WHAT TO WORK ON: Rewrite everything from the line containing "This screenshot has height=784, width=1564." down to the line containing "coord(18,763)" as a JSON list of strings, one string per line, leaving out blank lines.

╭─ LISTING

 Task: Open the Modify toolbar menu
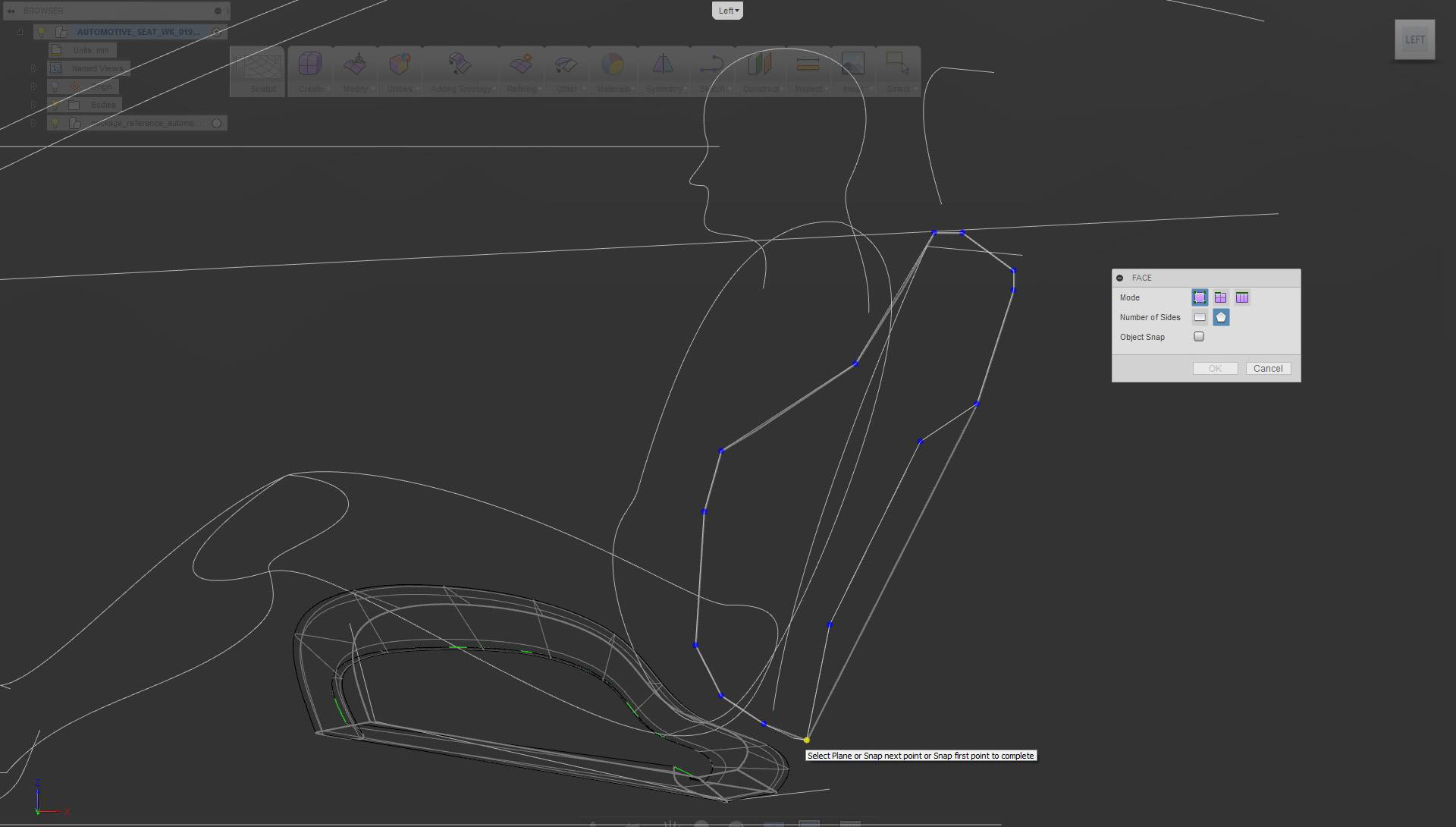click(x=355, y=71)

╰─
╭─ LISTING

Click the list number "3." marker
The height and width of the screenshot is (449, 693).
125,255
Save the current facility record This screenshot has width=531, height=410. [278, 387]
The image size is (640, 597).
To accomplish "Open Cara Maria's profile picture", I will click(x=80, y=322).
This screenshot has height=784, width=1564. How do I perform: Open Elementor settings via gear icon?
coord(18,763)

╰─

EXPECTED OUTPUT:
[
  "This screenshot has height=784, width=1564. How do I perform: Open Elementor settings via gear icon?",
  "coord(18,763)"
]